** Opening Record excerpts block **
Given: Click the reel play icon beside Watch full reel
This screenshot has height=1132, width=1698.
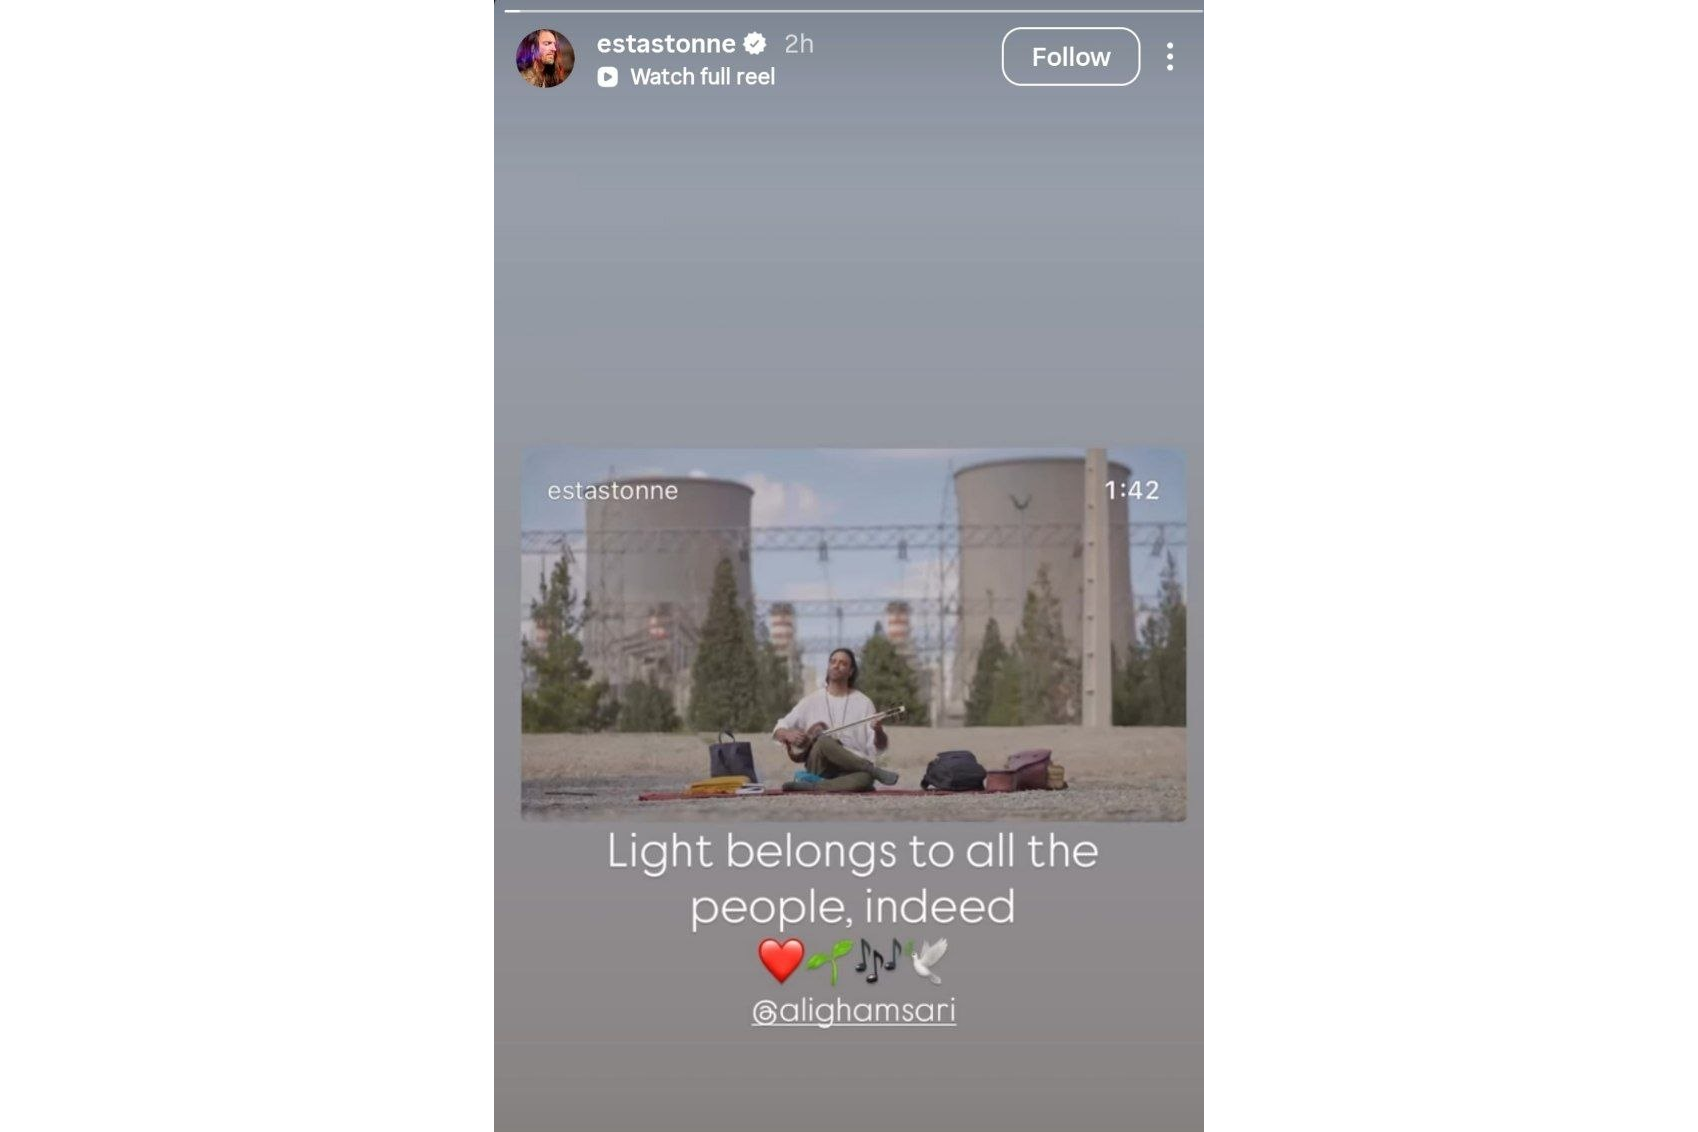Looking at the screenshot, I should [607, 77].
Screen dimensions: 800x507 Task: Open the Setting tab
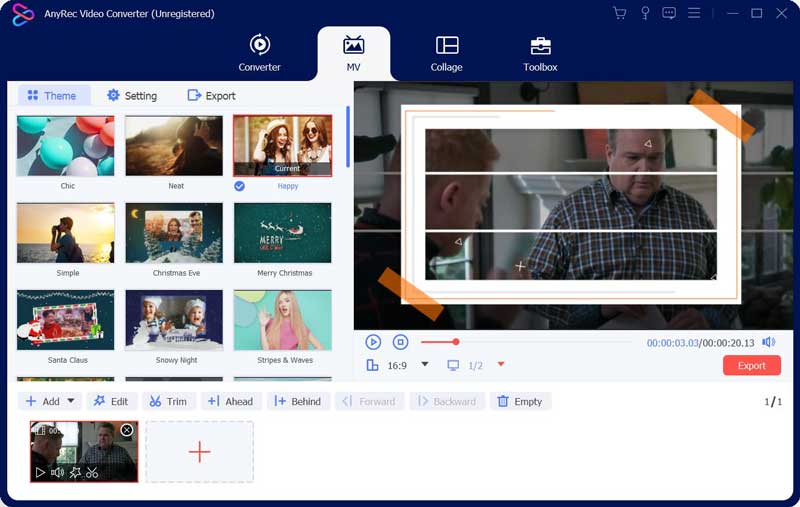tap(131, 96)
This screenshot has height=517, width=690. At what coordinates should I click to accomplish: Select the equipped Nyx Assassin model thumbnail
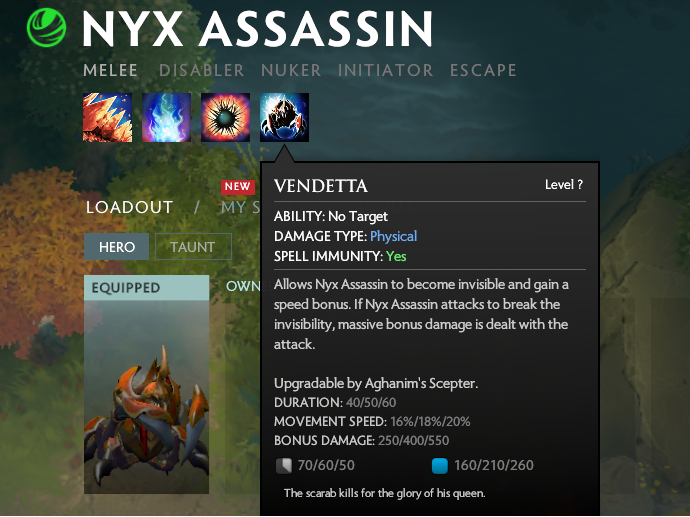pos(147,397)
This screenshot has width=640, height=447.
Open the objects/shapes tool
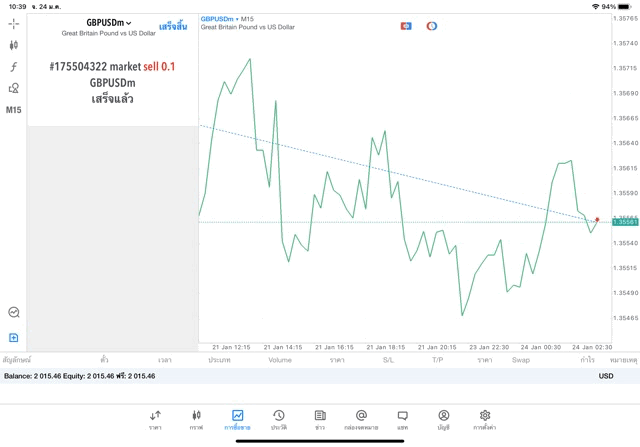(14, 89)
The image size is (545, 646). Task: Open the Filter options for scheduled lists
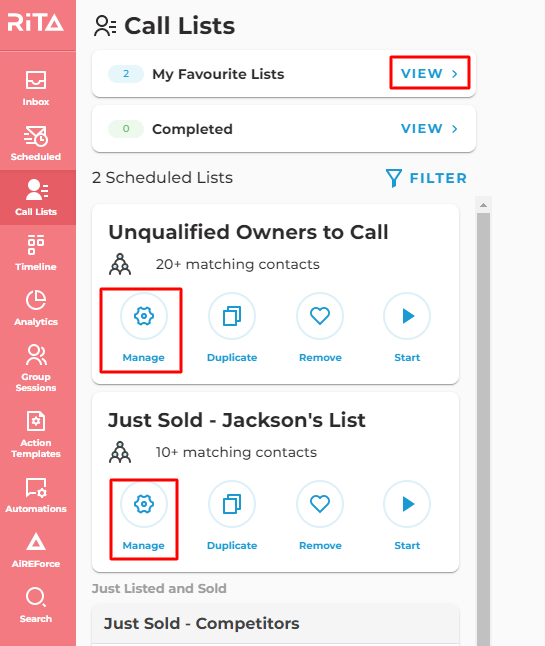426,178
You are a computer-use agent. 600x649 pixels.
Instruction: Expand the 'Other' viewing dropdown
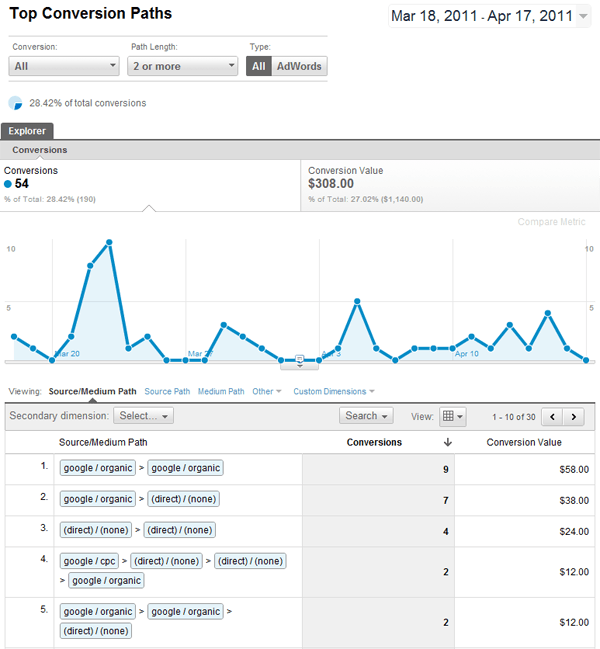266,391
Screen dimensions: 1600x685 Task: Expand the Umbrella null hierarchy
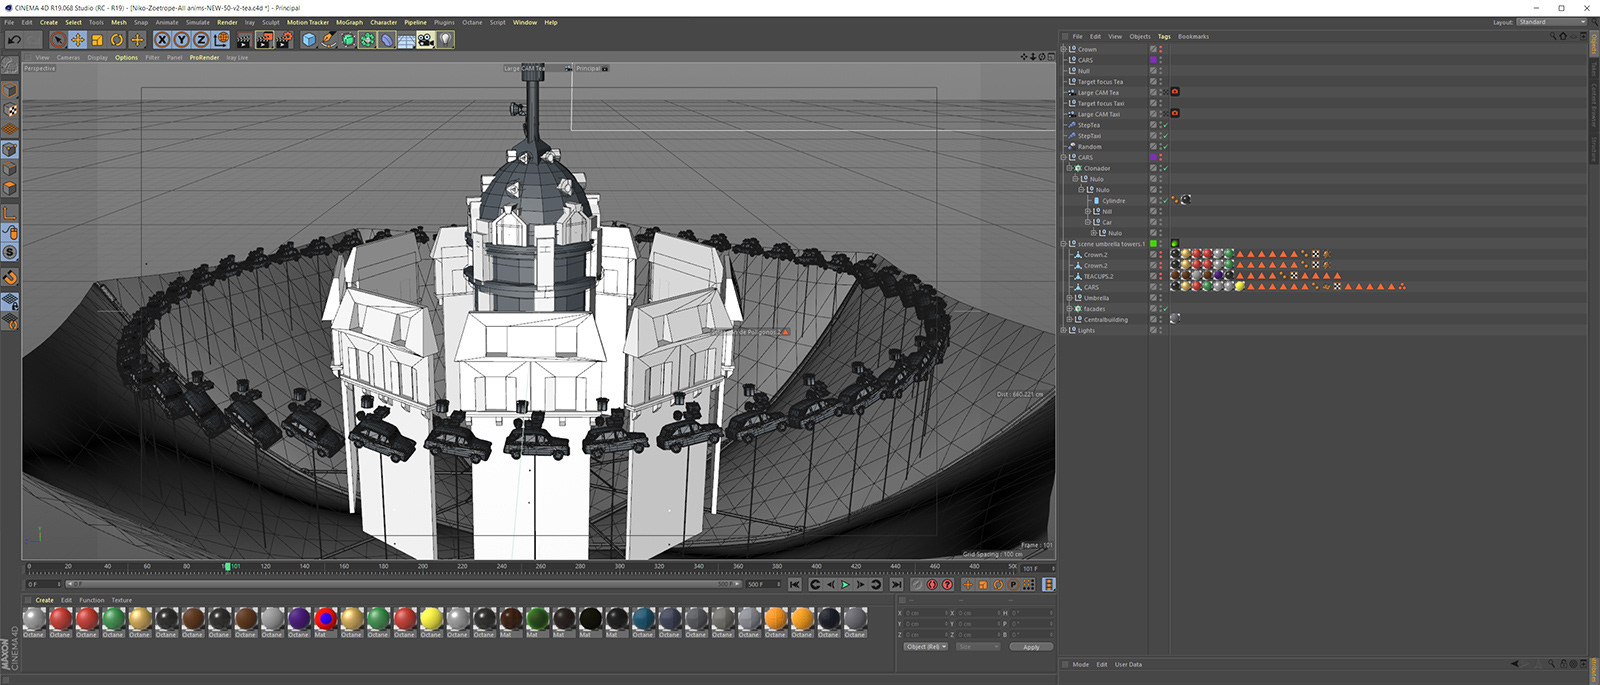tap(1069, 298)
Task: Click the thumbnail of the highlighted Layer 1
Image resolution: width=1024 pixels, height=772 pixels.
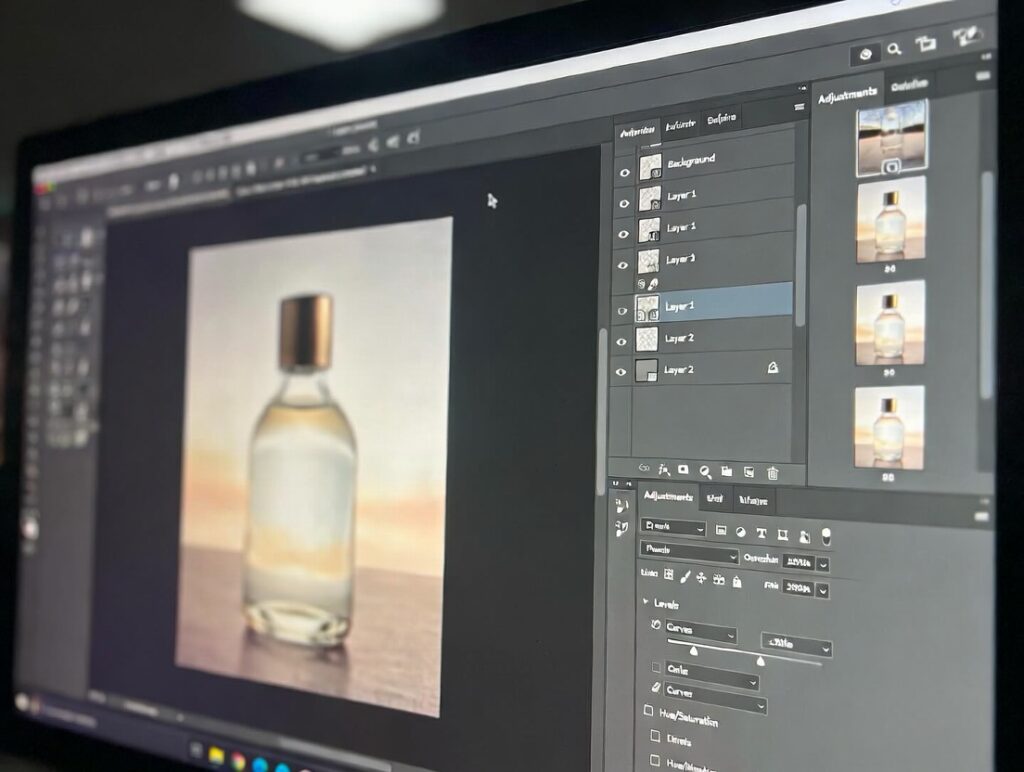Action: 648,310
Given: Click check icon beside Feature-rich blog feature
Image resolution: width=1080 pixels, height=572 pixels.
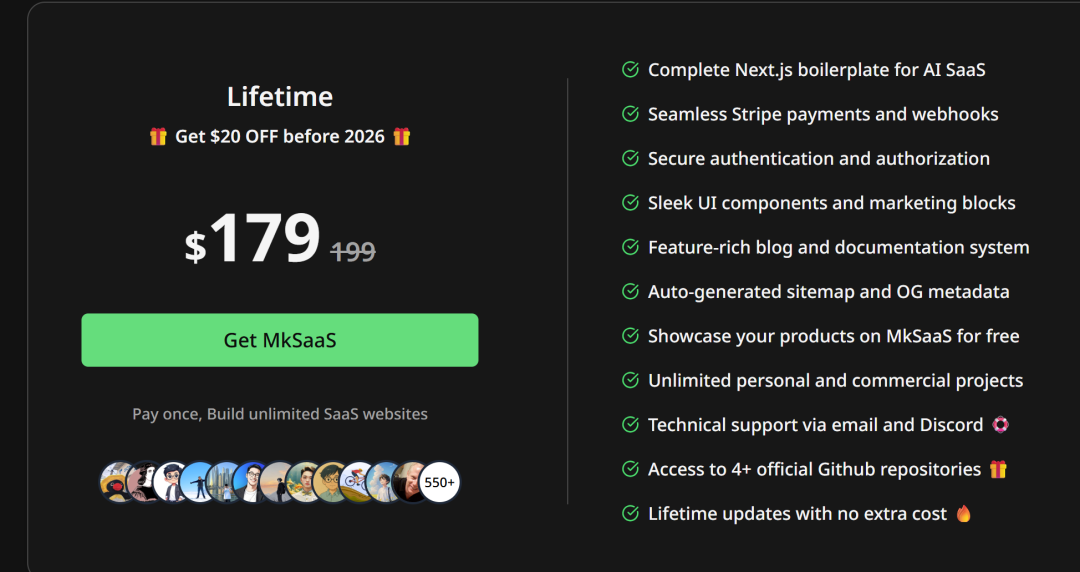Looking at the screenshot, I should point(630,247).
** Closing Record excerpts block **
The task: Omit the pictures and copy the records above exactly.

Task solution:
Given: Click the reel play icon beside Watch full reel
This screenshot has height=1132, width=1698.
Looking at the screenshot, I should [607, 77].
Screen dimensions: 800x507 Task: Open the Setting tab
tap(131, 96)
This screenshot has height=517, width=690. At what coordinates should I click to accomplish: Select the equipped Nyx Assassin model thumbnail
pos(147,397)
This screenshot has width=640, height=447.
Open the objects/shapes tool
(14, 89)
The image size is (545, 646). Task: Open the Filter options for scheduled lists
426,178
You are a computer-use agent. 600x649 pixels.
Instruction: Expand the 'Other' viewing dropdown
266,391
Screen dimensions: 1600x685 Task: Expand the Umbrella null hierarchy
tap(1069, 298)
Task: Click the thumbnail of the highlighted Layer 1
Image resolution: width=1024 pixels, height=772 pixels.
Action: 648,310
Given: Click check icon beside Feature-rich blog feature
Image resolution: width=1080 pixels, height=572 pixels.
Looking at the screenshot, I should point(630,247).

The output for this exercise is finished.